Allright guys @JulioAPeraza @jdkent @tsalo, this is realy exciting.

For MKDAChi2 we don't actually need study level modeled activiation. This realization means we can save massive amounts of memory and substantial time (2-3x speed up over an already optimized PR I was working on).

When looping over studies, instead of saving all study level (M)KDA modeled activation (MA) maps, we can sum them in-place into a single MNI sized dense volume.

This means no need to run np.unique, which is slow, and that the data is O(1) with number of studies.

I initally enable this for all MKDAKernels, but it seems to result in incorrect statisics for MKDADensity. We could potentially implement this there as well but need to look at stats more careful. We might be able to save intermediary stats to get correct results.

adelavega · 2024-01-09T04:49:52Z

On a measly Macbook Air with 8GB of RAM, I was able to run MKDAChi2 comparing the example pain dataset to all of Neurosynth in 32 seconds. Only need a little over 1 GB of RAM.

Someone check my logic in case I'm missing something!

nimare/meta/utils.py

Co-authored-by: James Kent <[email protected]>

adelavega · 2024-01-09T05:23:28Z

I was able to simplify the code further by just returning a dense matrix. Saves ~2 more seconds.

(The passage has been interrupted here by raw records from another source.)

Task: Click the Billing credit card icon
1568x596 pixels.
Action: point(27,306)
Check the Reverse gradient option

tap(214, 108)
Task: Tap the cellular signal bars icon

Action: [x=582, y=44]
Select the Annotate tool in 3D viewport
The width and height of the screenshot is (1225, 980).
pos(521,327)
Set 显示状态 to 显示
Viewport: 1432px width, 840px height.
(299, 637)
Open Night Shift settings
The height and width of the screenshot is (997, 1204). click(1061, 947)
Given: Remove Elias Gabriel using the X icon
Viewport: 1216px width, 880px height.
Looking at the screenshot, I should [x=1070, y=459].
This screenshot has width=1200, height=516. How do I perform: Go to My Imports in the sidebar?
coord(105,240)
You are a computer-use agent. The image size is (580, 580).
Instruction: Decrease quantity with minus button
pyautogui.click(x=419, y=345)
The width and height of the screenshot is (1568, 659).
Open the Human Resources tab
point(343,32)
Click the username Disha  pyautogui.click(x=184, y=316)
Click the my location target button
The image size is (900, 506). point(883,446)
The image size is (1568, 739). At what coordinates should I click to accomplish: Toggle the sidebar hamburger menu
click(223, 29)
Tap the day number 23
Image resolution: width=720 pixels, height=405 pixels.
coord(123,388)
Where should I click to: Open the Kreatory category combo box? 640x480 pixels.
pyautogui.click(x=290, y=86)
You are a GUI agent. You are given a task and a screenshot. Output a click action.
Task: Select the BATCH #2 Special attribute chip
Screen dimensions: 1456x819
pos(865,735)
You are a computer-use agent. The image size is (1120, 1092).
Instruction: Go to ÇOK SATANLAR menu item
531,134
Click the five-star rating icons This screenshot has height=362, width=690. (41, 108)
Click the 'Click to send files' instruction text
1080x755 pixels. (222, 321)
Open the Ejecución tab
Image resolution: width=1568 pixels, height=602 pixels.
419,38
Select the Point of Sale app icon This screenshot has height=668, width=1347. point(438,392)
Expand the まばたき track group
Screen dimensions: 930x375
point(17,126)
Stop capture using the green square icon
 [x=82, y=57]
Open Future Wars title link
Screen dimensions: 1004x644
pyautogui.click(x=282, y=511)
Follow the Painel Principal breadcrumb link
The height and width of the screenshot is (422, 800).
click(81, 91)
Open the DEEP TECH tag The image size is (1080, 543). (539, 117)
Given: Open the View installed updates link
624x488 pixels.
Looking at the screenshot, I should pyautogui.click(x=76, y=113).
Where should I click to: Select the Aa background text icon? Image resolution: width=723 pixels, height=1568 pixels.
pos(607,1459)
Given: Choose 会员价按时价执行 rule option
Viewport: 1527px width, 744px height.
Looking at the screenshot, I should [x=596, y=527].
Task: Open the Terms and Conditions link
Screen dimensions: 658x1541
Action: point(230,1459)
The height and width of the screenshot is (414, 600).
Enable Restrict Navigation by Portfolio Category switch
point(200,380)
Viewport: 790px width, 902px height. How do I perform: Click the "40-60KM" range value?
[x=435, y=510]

I'm open to other stylistic suggestions though.

jdkent · 2024-01-09T05:24:26Z

nimare/meta/utils.py

+            all_values += study_values
+
+        # Set voxel outside the mask to zero.
+        all_values[~mask_data] = 0


and this step is functionally replacing this

sphere_idx_inside_mask = np.where(mask_data[tuple(all_spheres.T)])[0] all_spheres = all_spheres[sphere_idx_inside_mask, :]

nimare/meta/utils.py

Co-authored-by: James Kent <[email protected]>

jdkent · 2024-01-09T06:02:01Z

nimare/meta/cbma/mkda.py


-        del ma_maps1
+        n_selected = self.dataset1.coordinates["id"].unique().shape[0]


probably should have _collect_ma_maps return what the n_selected value is, all the coordinates for a particular experiment could exist outside the mask and the experiment would not be included.

jdkent

this line:

https://github.com/neurostuff/NiMARE/pull/859/files#diff-953de5154c5b38a0a853444e8525f6d8edc0eef147cb69c54130eb389fc92cf5L187

need to add dtype to image creation:

img = nib.Nifti1Image(kernel_data, mask.affine, dtype=kernel_data.dtype)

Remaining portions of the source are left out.